- **Work instructions**: Only the lines below starting at the one that contains "Viewport: 350px width, 170px height." and ending at the one that contains "Collapse the wp-content" are to be reproduced, exactly and with both ends kept.

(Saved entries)
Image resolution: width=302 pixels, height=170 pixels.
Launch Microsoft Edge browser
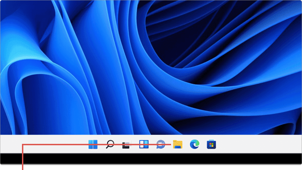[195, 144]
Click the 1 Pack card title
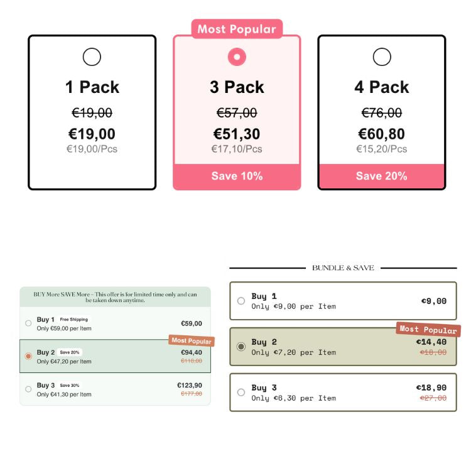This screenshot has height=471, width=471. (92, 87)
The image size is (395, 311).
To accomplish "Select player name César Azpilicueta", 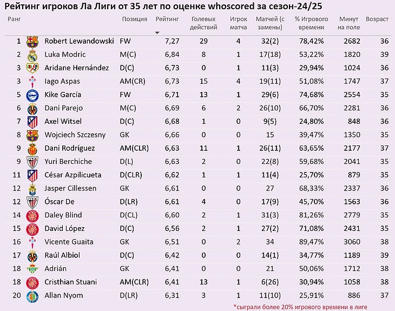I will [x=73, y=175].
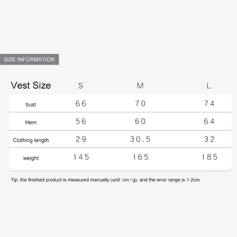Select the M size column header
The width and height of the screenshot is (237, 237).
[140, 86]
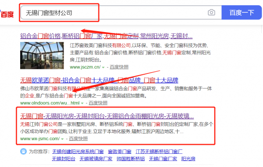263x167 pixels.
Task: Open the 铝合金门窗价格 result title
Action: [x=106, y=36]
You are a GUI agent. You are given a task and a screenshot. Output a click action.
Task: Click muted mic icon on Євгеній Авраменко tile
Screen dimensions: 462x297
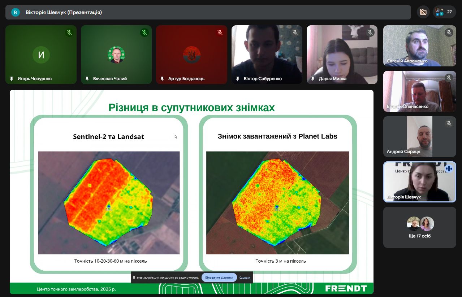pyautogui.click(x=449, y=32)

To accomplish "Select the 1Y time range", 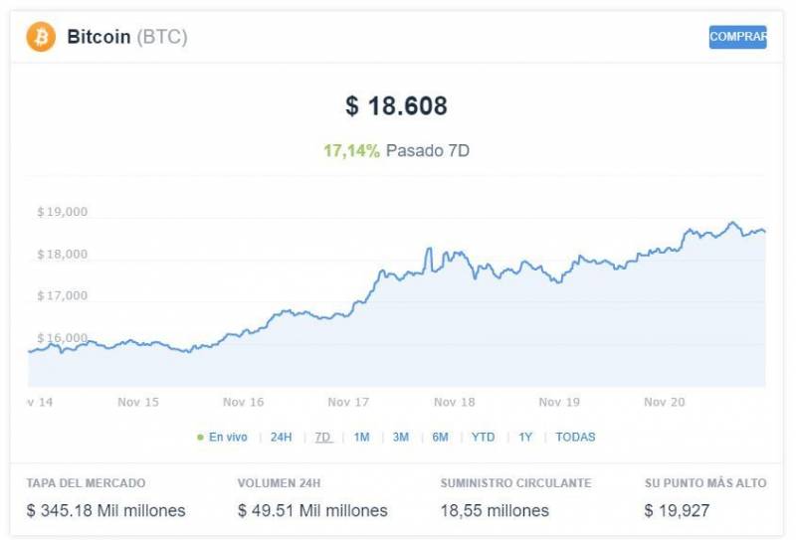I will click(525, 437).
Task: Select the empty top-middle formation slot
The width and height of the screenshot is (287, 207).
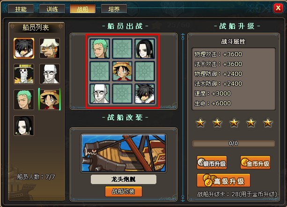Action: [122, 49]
* * *
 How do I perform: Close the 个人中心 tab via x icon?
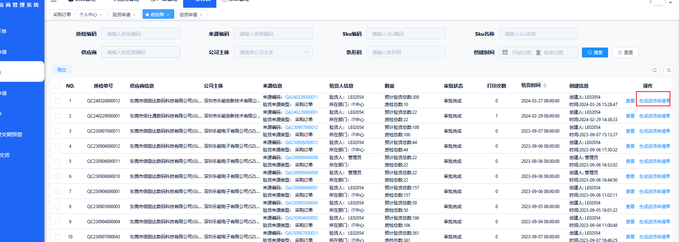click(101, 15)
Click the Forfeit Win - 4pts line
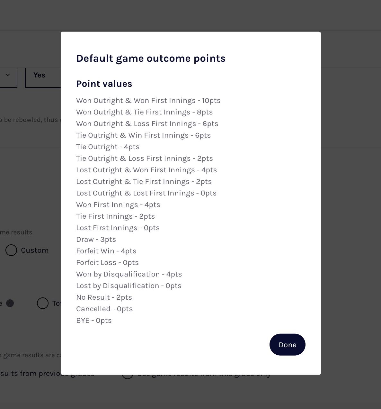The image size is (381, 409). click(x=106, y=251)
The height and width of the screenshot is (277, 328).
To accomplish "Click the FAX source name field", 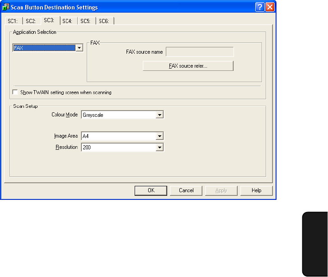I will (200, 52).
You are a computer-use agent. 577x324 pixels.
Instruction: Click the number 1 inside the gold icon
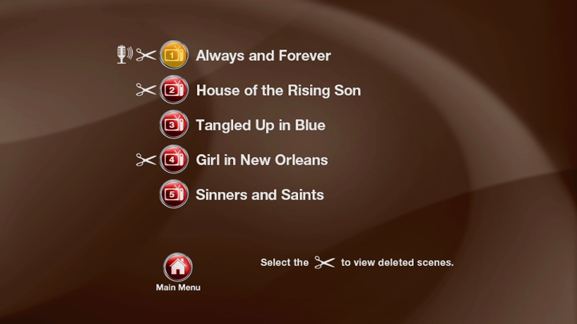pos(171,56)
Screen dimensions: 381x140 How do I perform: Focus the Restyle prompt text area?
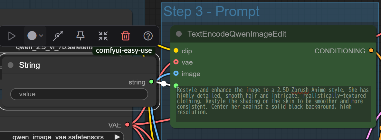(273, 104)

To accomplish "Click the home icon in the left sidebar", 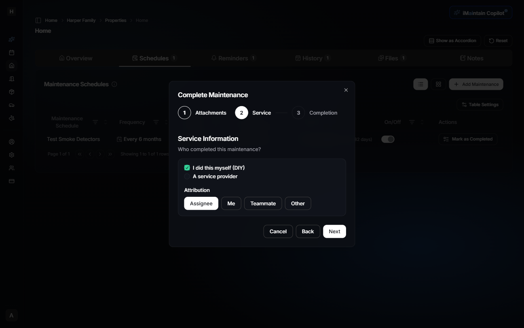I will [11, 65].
* * *
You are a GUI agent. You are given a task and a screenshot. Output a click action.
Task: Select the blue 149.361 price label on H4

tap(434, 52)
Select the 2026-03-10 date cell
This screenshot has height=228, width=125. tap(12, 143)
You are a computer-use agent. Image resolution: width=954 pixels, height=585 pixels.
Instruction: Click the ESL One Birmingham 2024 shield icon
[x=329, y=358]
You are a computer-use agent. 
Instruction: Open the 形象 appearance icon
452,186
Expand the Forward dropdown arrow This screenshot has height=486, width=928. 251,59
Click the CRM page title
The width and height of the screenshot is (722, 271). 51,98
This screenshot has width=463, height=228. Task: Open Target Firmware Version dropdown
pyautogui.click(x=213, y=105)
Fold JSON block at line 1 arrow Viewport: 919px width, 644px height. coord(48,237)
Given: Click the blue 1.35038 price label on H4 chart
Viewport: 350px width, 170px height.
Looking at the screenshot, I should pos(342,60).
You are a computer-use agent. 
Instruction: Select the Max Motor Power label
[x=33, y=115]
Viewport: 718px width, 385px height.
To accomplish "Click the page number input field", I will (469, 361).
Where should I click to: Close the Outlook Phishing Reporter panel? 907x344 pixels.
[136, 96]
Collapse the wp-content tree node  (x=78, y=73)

- **Answer to this problem**:
Viewport: 350px width, 170px height.
Looking at the screenshot, I should pos(342,60).
You are a computer-use agent. 
Instruction: Select the Max Motor Power label
[x=33, y=115]
Viewport: 718px width, 385px height.
To accomplish "Click the page number input field", I will (469, 361).
Where should I click to: Close the Outlook Phishing Reporter panel? 907x344 pixels.
[136, 96]
Collapse the wp-content tree node  (x=78, y=73)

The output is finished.